### Quoted passage
..........

Ask HN: Turkey has GitHub, dropbox etc. blocked. What is a good VPN to be using? - throwawayx010
obviously doing any kind of work in this country is pretty hard, so which VPN services are decent and secure? any personal experiences? please share, thanks. I haven&#x27;t seen any recommendations in their respective threads.
======
atmosx
I use Torguard which features exit nodes in +80 countries for ~ 60/year. I use
it with openvpn[1].

That said, I'm not sure if it will work in case because I've noticed that some
websites block at least 2/3 of the exit nodes. So I guess that there's an IP
list of shared exit nodes for all if not most VPN providers. Even if it
doesn't exist is really easy to create by creating one account per VPN
provider.

Torguard supposedly doesn't track/keep logs and hides your IP in IPv4/6 when
torrenting. There's a tool to check if you are leaking packets which show your
real IP through torrents.

..........

### Tasks and exercises
(a) Answer these from the Turkey VPN thread:
(i) Which two services does the opening post name as blocked?
(ii) In how many countries does the reply say Torguard has exit nodes?
(iii) What does the reply's author run Torguard with?
(b) Print the Turkey VPN thread between "Torguard supposedly doesn't" and "IP through torrents.", inclusive.
(c) Keep writing the Turkey VPN thread, starting right after its last sentence.

### Dataset excerpt

..........

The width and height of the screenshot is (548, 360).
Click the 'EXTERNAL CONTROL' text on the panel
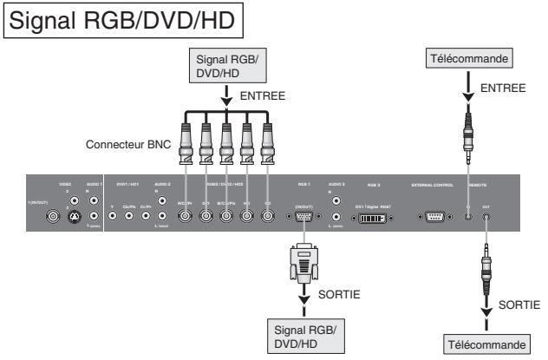coord(437,185)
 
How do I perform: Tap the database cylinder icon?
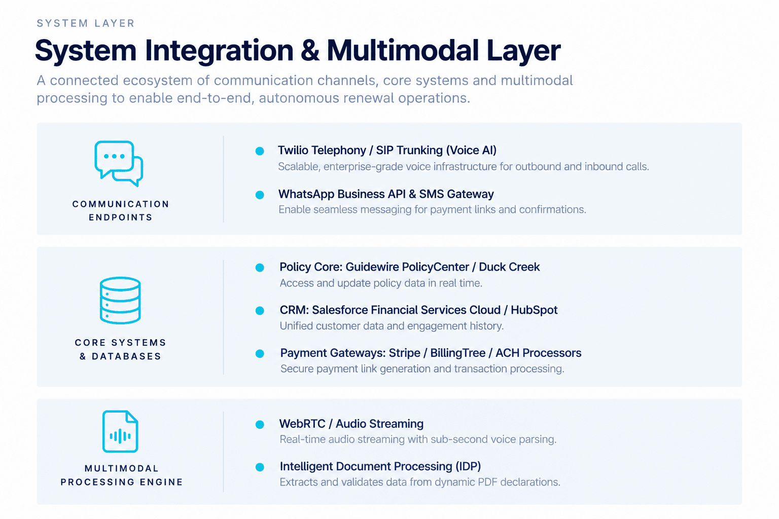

..........

### Responses to the tasks
(a)
(i) GitHub and Dropbox
(ii) More than 80
(iii) OpenVPN

(b)
Torguard supposedly doesn't track/keep logs and hides your IP in IPv4/6 when
torrenting. There's a tool to check if you are leaking packets which show your
real IP through torrents.

(c)
In your case (Turkey) I'd go for a single VPS instance and setup an OpenVPN
server, it takes 10 minutes to do so... Chances are that the VPS will never
get blocked, I can't say the same for VPN's exit nodes.

[1] [https://www.convalesco.org/articles/2015/06/08/raspberry-
pi-...](https://www.convalesco.org/articles/2015/06/08/raspberry-pi-seedbox-
with-transmission-and-torguard/)

------
mtmail
I used [https://privatepackets.io/](https://privatepackets.io/) to setup my
own server while in Turkey.

The HN search has a couple of recent 'best VPN' discussion threads
[https://hn.algolia.com/?query=best%20vpn&sort=byPopularity&p...](https://hn.algolia.com/?query=best%20vpn&sort=byPopularity&prefix&page=0&dateRange=all&type=story)